Adam Mosseri:
Second, threads posted by me and a few members of the Threads team will be available on other fediverse platforms like Mastodon starting this week. This test is a small but meaningful step towards making Threads interoperable with other apps using ActivityPub — we’re committed to doing this so that people can find community and engage with the content most relevant to them, no matter what app they use.
EEE doesn’t work with FOSS, where anyone can fork a project and go with it.
Ask Oracle how well EEE worked for them with Sun, Java, or MySQL. Ask Microsoft how well adding the WSL worked to kill Linux.
Threads can try as much as they want, the fediverse is already full of different projects like Mastodon, Lemmy, Pixelfed, PeerTube, Calckey, etc. and they aren’t extinguishing each other.
The point of EEE isn’t outright destruction but marketplace irrelevance. FOSS projects can absolutely be hit by it.
Java actually was hit by EEE tactics from Microsoft, and they were actually rather successful. Sun has to sue MS to stop them from calling their Java VMs Java.
HTML was hit by EEE tactics so well that for years IE was the only game in town and other browsers couldn’t compete.
Sun sued MS to stop them from calling it “Java™”, then Oracle failed spectacularly to EEE it when they lost the API lawsuit against Google.
MSIE’s popularity arose from monopolistic practices by Microsoft, not its EEE tactics against HTML, which failed miserably.
I would know it, I was there: everyone started making websites in Flash because it was the multiplatform solution, even if it had more security holes than a female duck cornered by a flock of horny drakes, only MS sellouts used MSIE’s proprietary extensions to HTML, only Oracle sellouts used post-Sun Java… and it all went down the drain the moment JavaScript evolved to a point of allowing polyfills to make a single codebase compatible with all browsers.

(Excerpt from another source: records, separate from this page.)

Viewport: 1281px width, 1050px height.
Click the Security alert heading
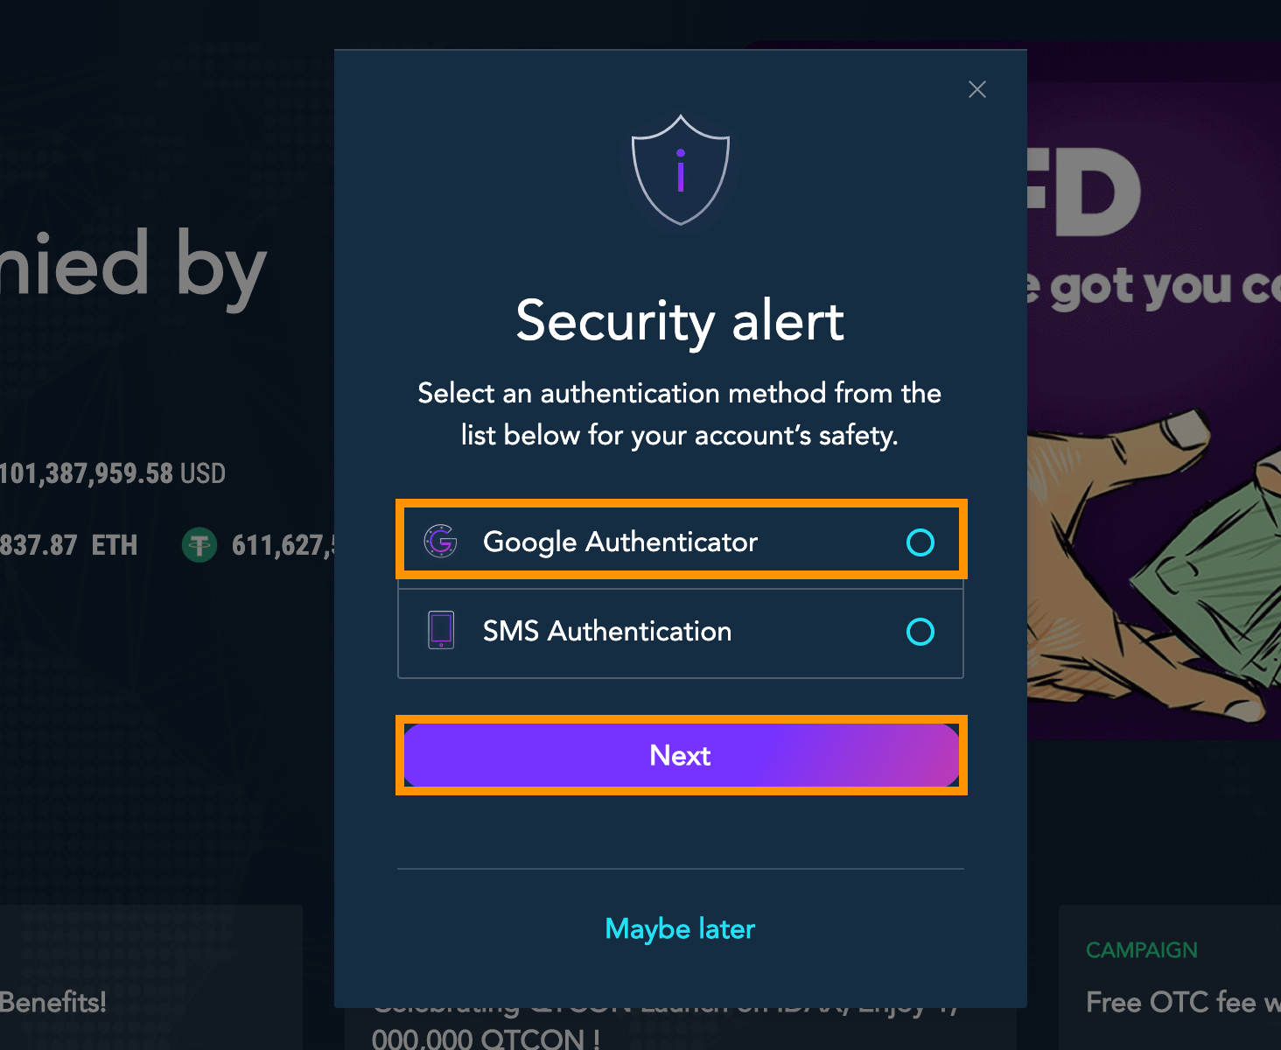pos(680,321)
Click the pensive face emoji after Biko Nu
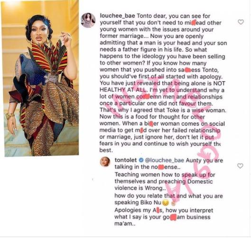This screenshot has width=251, height=238. 166,203
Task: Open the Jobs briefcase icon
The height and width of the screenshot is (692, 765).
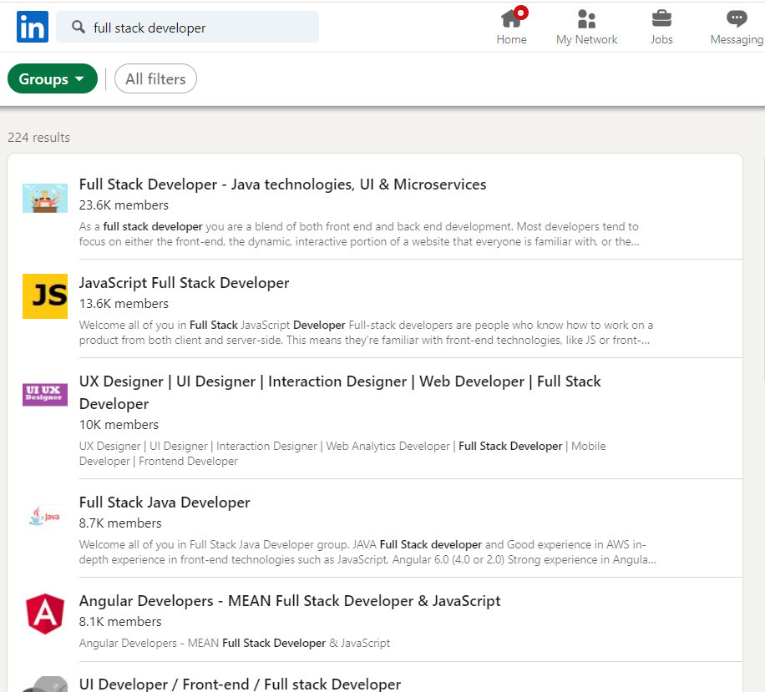Action: [x=661, y=18]
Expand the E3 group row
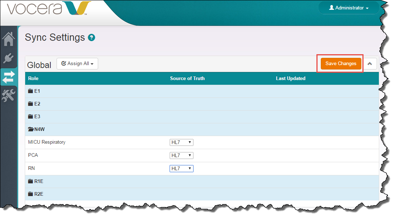Image resolution: width=396 pixels, height=219 pixels. click(x=37, y=117)
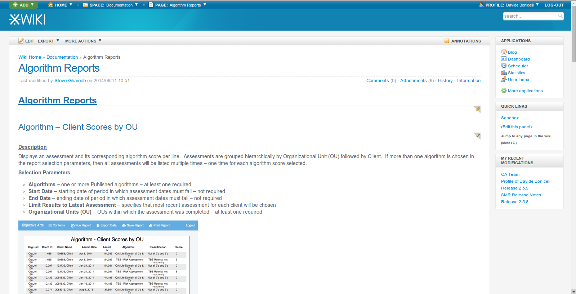Open the Profile Davide Bonicelli dropdown
Screen dimensions: 576x294
tap(537, 5)
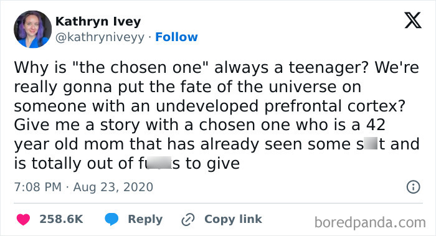This screenshot has width=436, height=236.
Task: Click the blurred censor box before "t and"
Action: tap(371, 144)
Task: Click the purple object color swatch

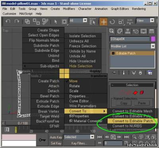Action: click(x=153, y=39)
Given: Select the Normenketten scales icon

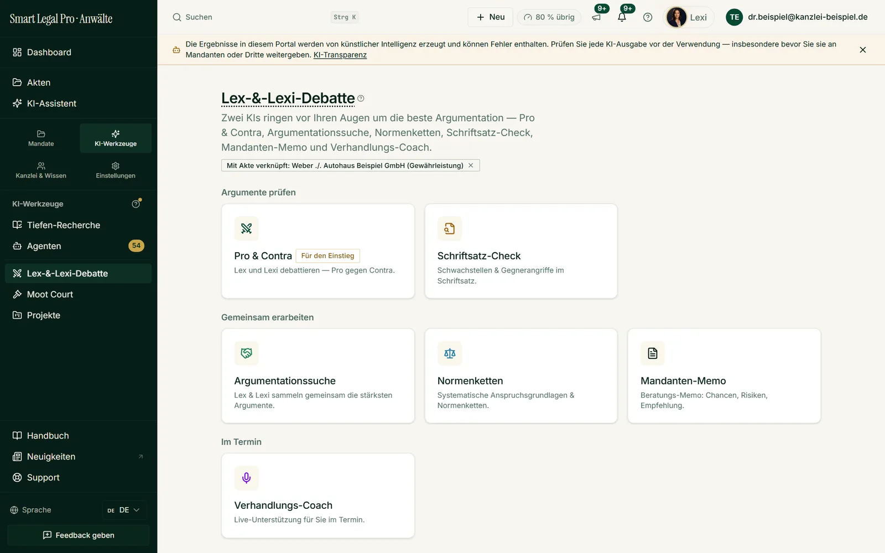Looking at the screenshot, I should (x=450, y=353).

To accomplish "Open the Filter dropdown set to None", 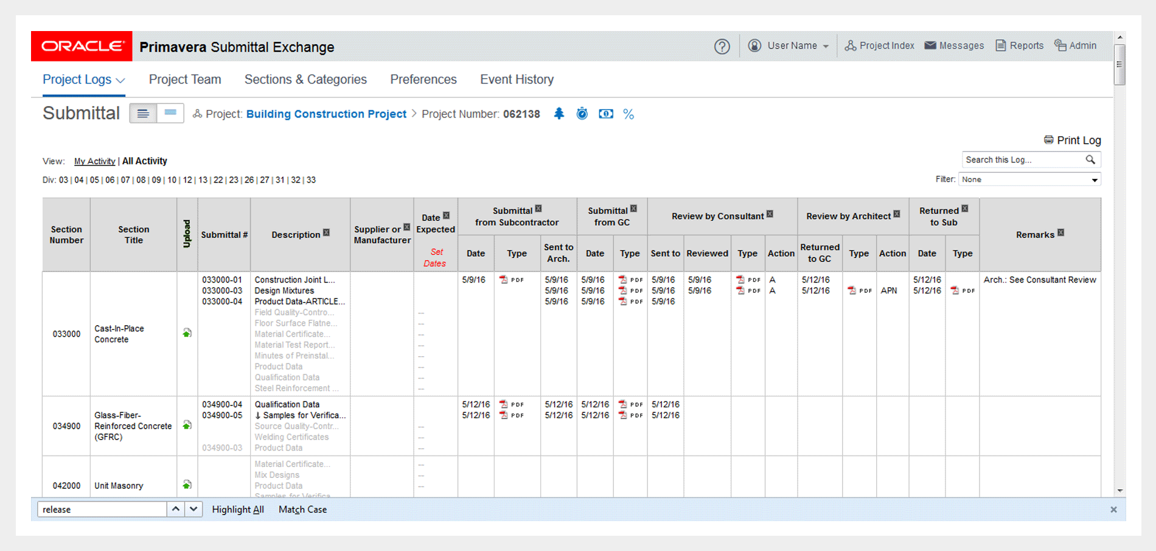I will coord(1029,180).
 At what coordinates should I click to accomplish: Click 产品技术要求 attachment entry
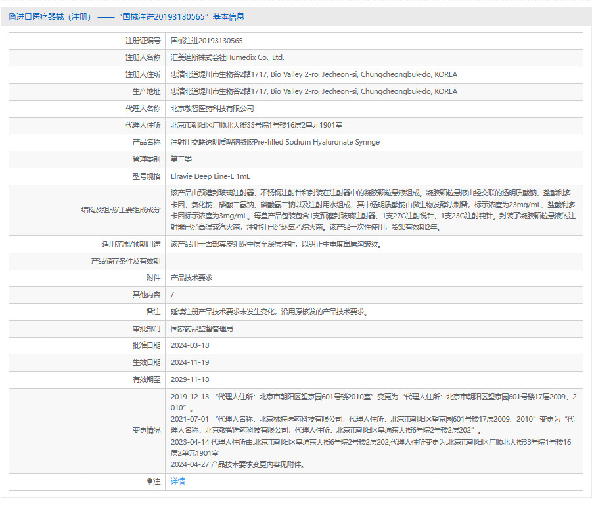(193, 278)
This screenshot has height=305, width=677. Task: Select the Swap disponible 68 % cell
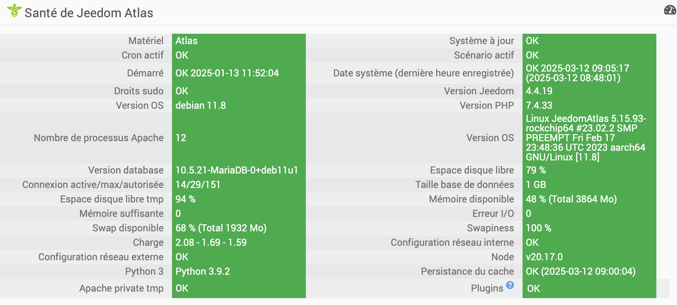(x=239, y=228)
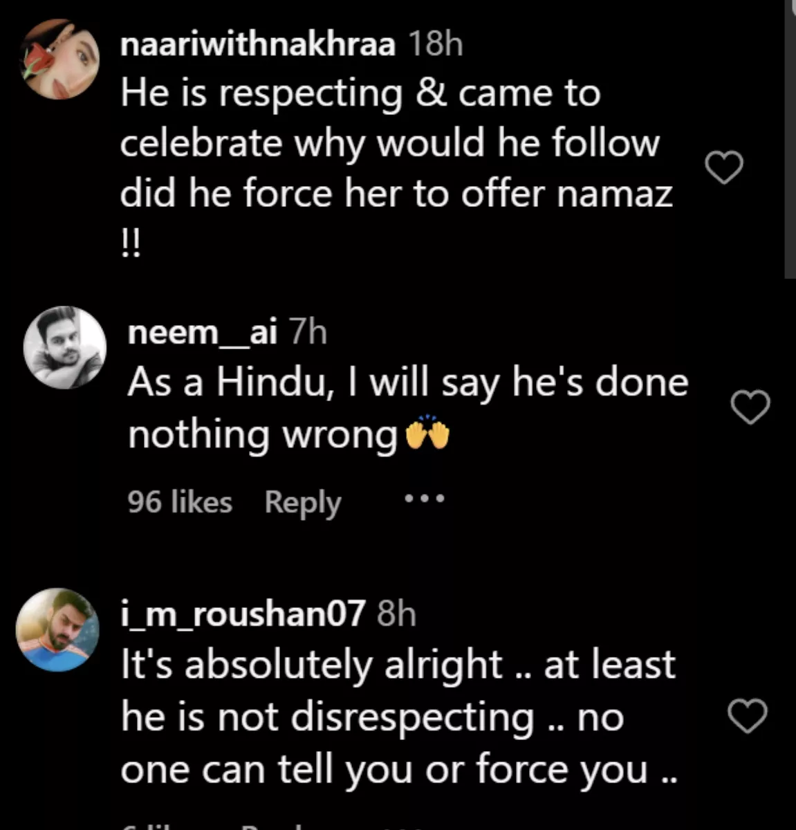
Task: View the 96 likes list
Action: click(180, 502)
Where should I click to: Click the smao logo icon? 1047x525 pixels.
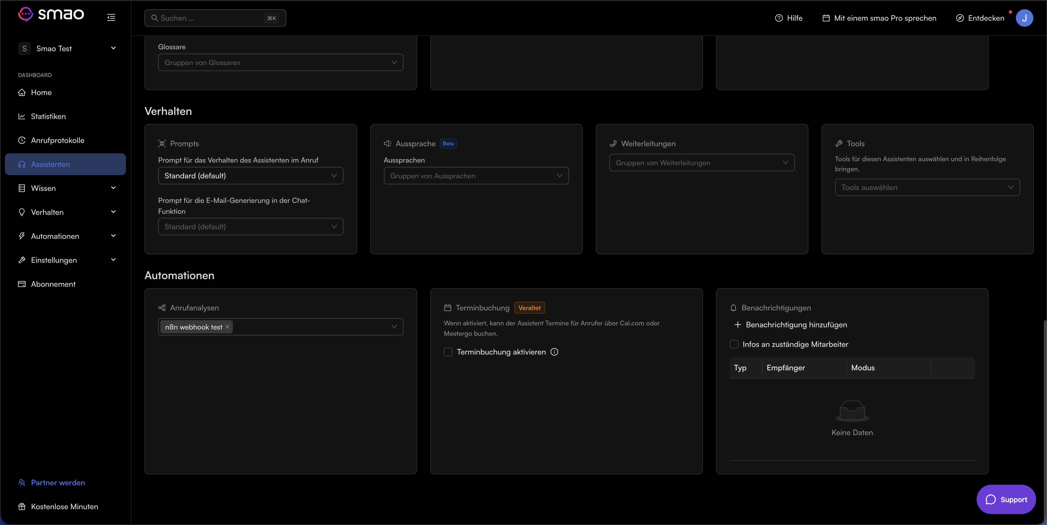click(26, 14)
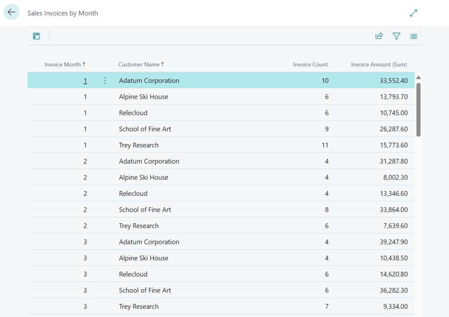Screen dimensions: 449x317
Task: Open the analysis mode icon in toolbar
Action: point(36,36)
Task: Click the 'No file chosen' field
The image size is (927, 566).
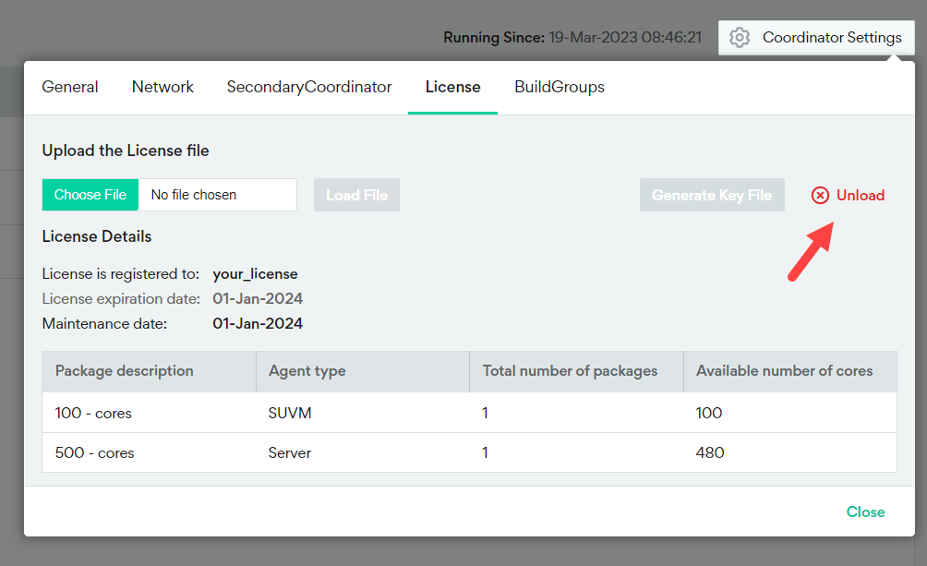Action: pyautogui.click(x=217, y=195)
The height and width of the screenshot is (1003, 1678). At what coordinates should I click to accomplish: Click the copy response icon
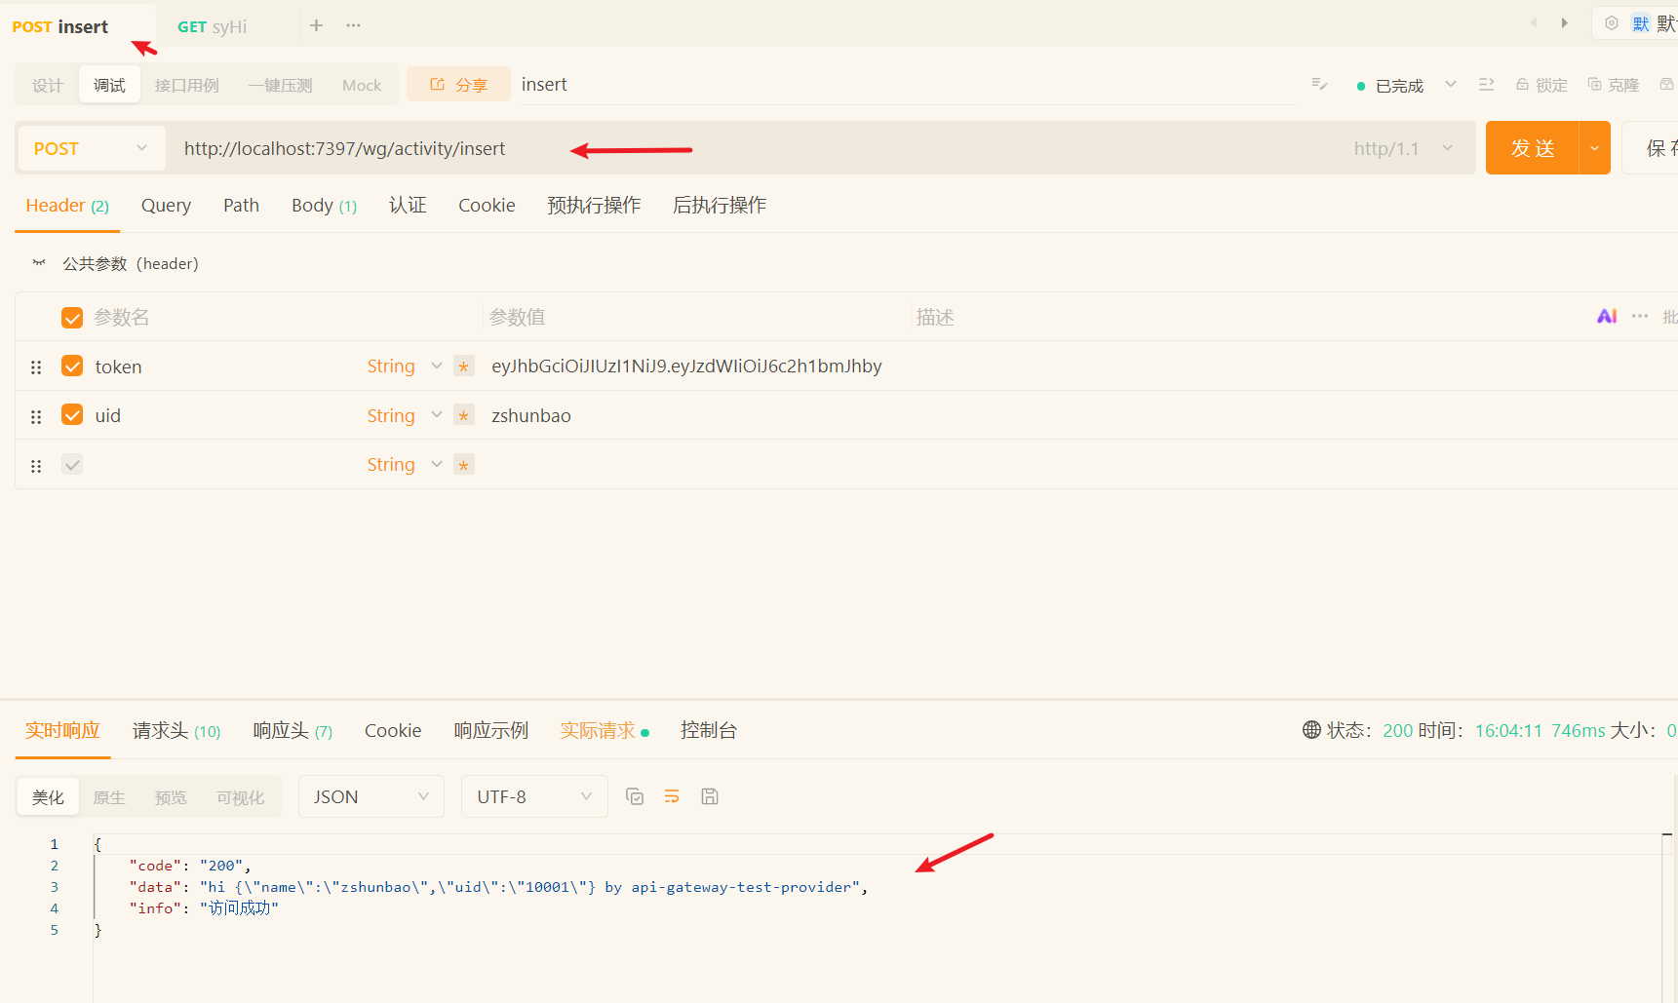[x=635, y=796]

Now all browsers are FOSS-based, with de-branded forked versions making the rounds, and it’s good.
Because that was part of MS’s EEE strategy.
Ooo boy you do not remember your history.
When Microsoft started pushing IE, they did everything in their power to sabotage the competition. That included the creation of a proprietary web extension called ActiveX. Back in the day, this, along with non-standard behaviour when dealing with the actual standards, was the reason why many, many sites would not work in non-IE browsers. Developers only cared about what worked in IE, not what was standard. That didn’t change until the arrival of Firefox.
You know how trademarks work? Sue or lose it.
I remember my history quite well, all the way back to Mosaic and before. I also remember “Best viewed with Netscape” websites (1994), when everyone and his uncle had a proprietary plugin they were trying to push, and only a handful of developers (I was one of them) actually cared about any standards. Firefox (2004) came very late to the party, way after the “MSIE can’t be uninstalled from Windows” shenanigans (1997).
Wouldn’t have applied in this case. Microsoft actually did have permission from Sun to use the trademark…right up until they made their Java VM incompatible with base Java, and Sun sued to terminate the agreement.
Okay? And? None of them had any actual leverage to force people into using their standards. Microsoft had a de facto monopoly on an essential bit of computing software that they leveraged to hell and back to make their proprietary standards THE de facto standard.
And at that point, IE had a 97% market share. Care to take a wild stab in the dark why?